WORK INSTRUCTION: Your reply should set down word for word each line below from the one with "The image size" through the final line, both included, but none of the pictures.

(Pixel coordinate grounding data)

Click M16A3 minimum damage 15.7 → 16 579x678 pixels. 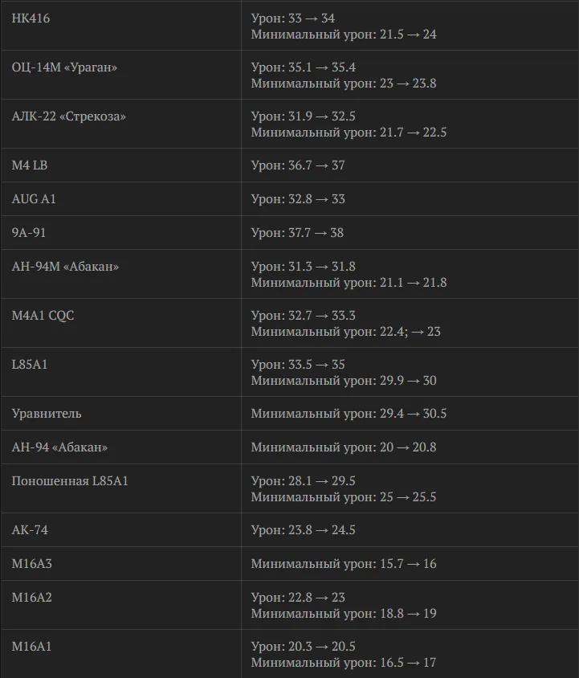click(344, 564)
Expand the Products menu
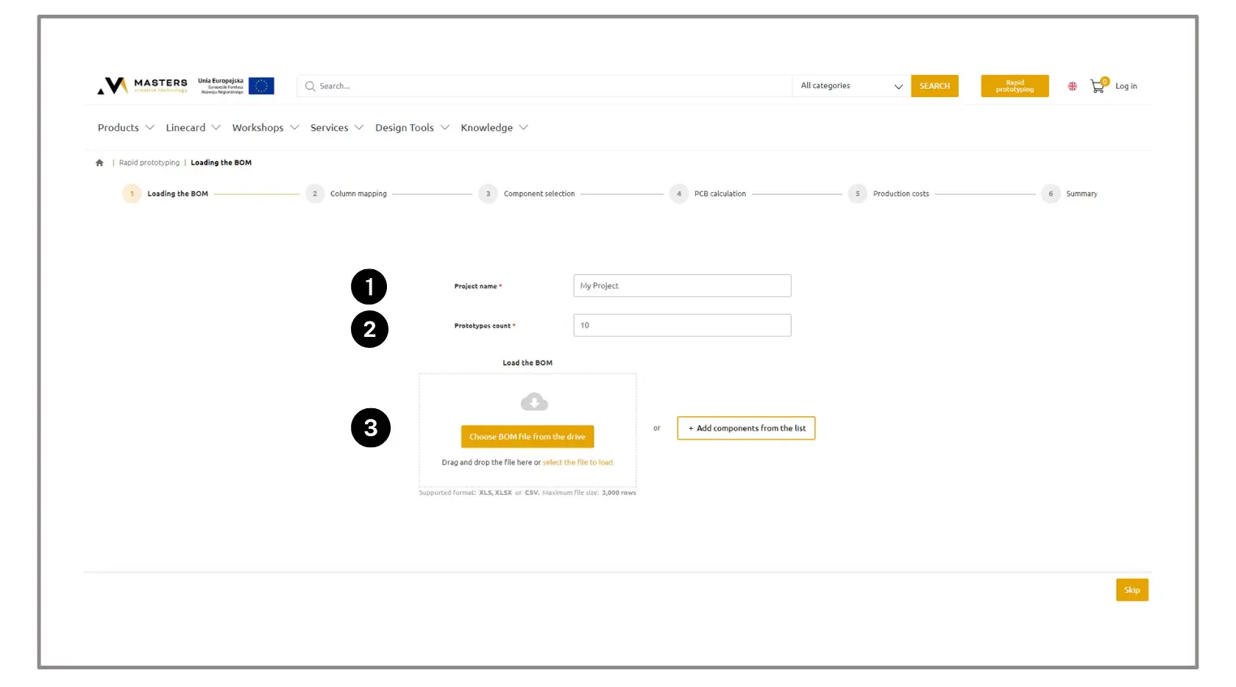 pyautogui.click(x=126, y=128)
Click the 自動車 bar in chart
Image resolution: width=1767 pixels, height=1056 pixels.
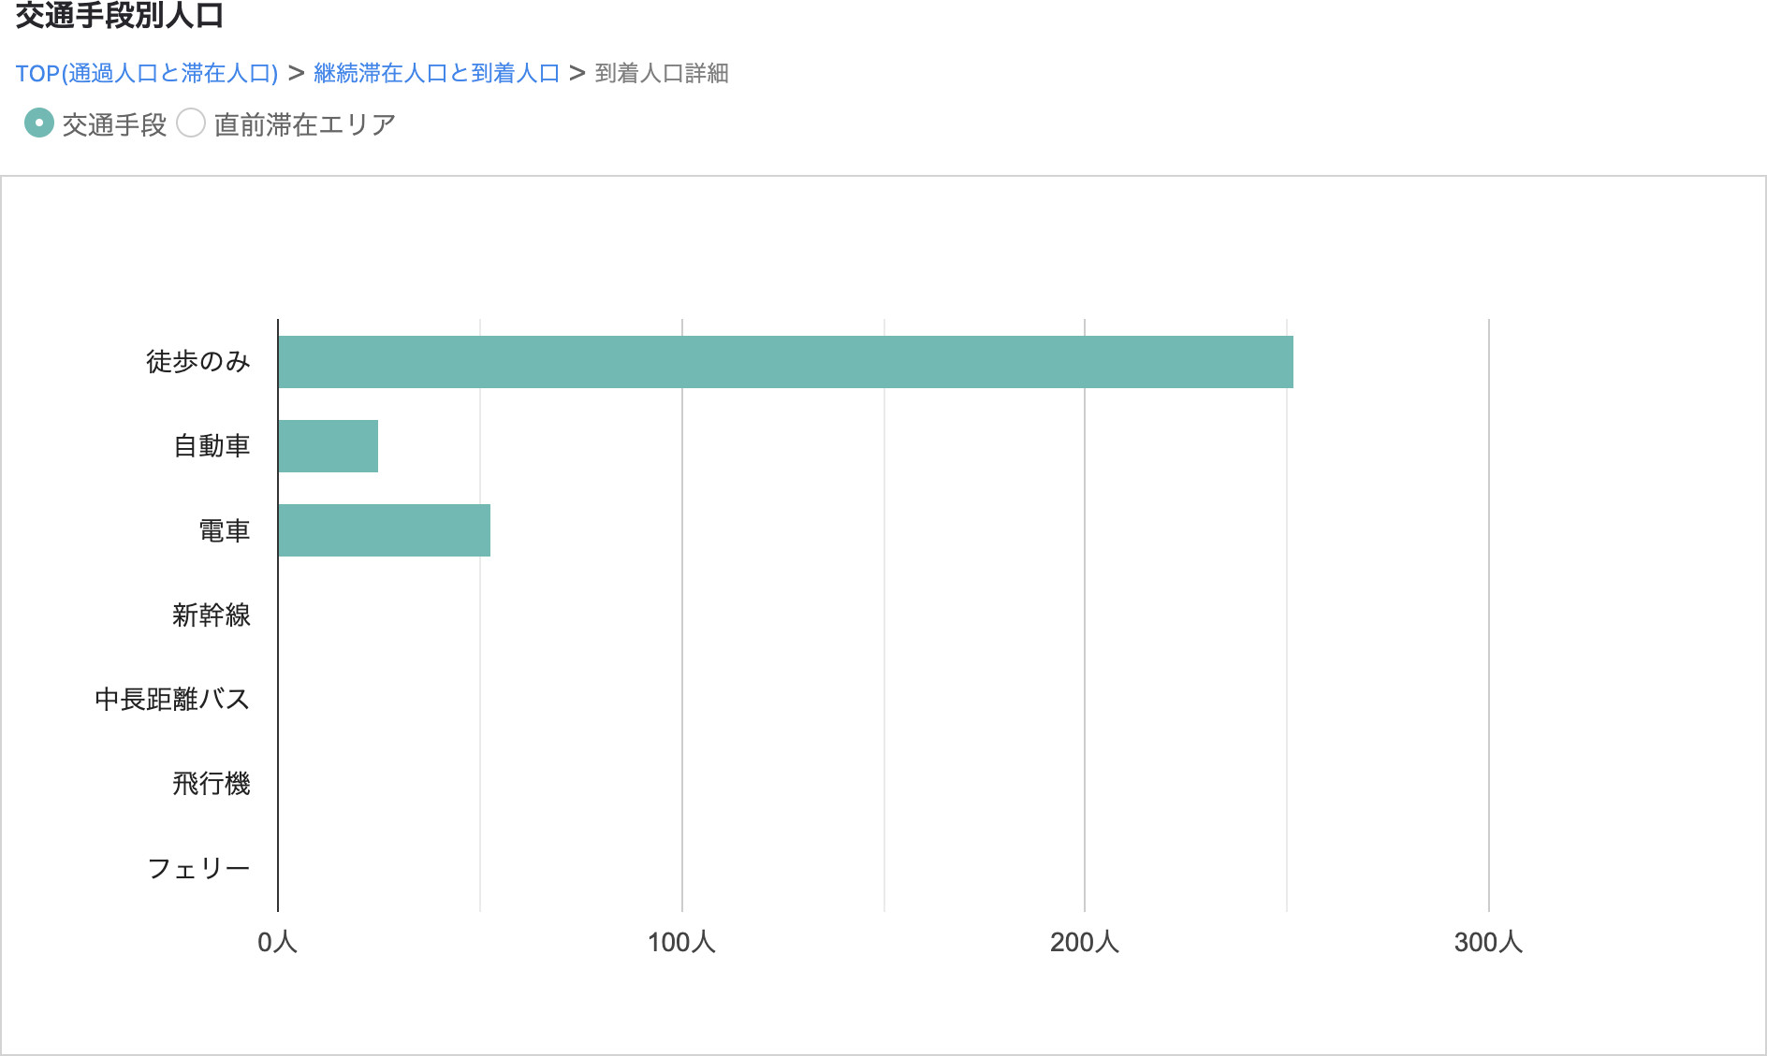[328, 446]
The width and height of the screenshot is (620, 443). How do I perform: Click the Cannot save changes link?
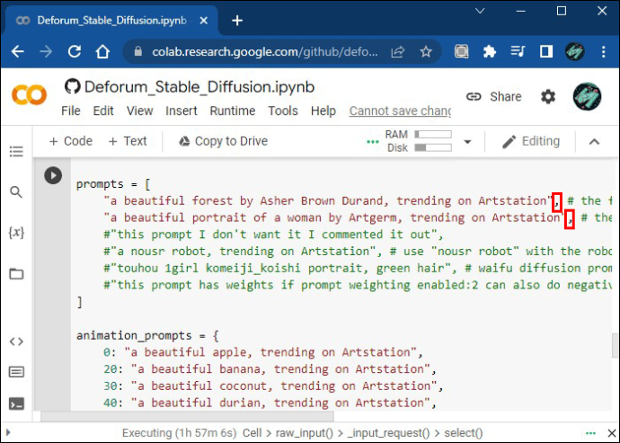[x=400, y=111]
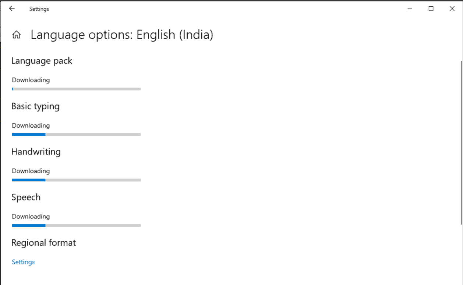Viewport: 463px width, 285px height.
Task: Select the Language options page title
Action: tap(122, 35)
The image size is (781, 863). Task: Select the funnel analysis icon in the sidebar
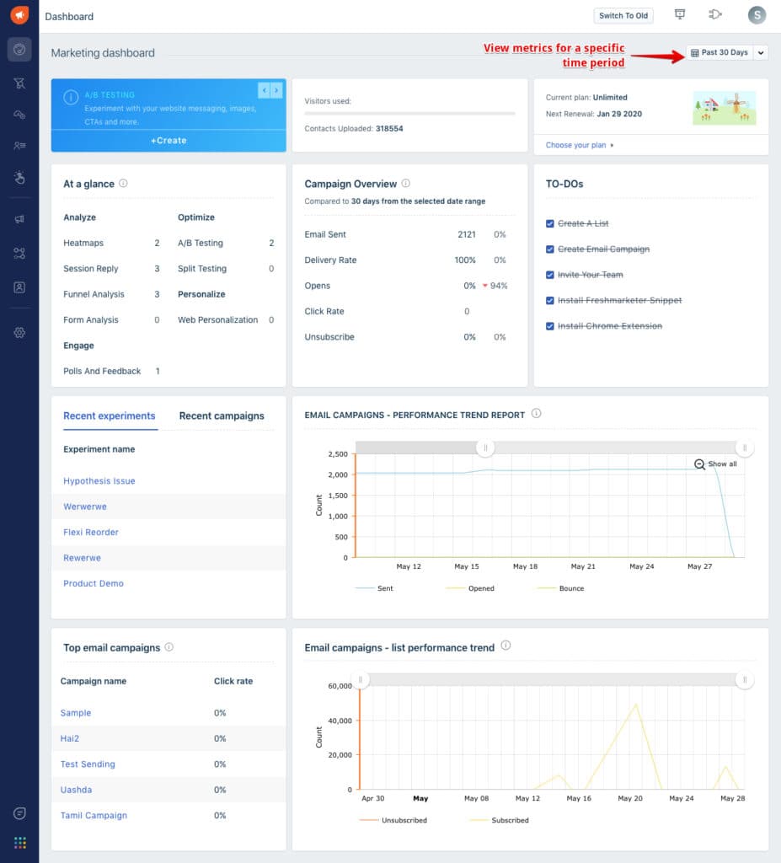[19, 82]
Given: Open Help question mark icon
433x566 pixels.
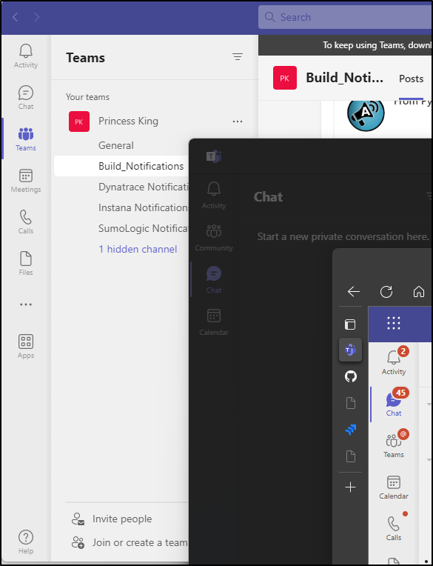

EXERCISE ANSWER:
The image size is (781, 863). Task: Select the funnel analysis icon in the sidebar
[19, 82]
Given: Open Help question mark icon
433x566 pixels.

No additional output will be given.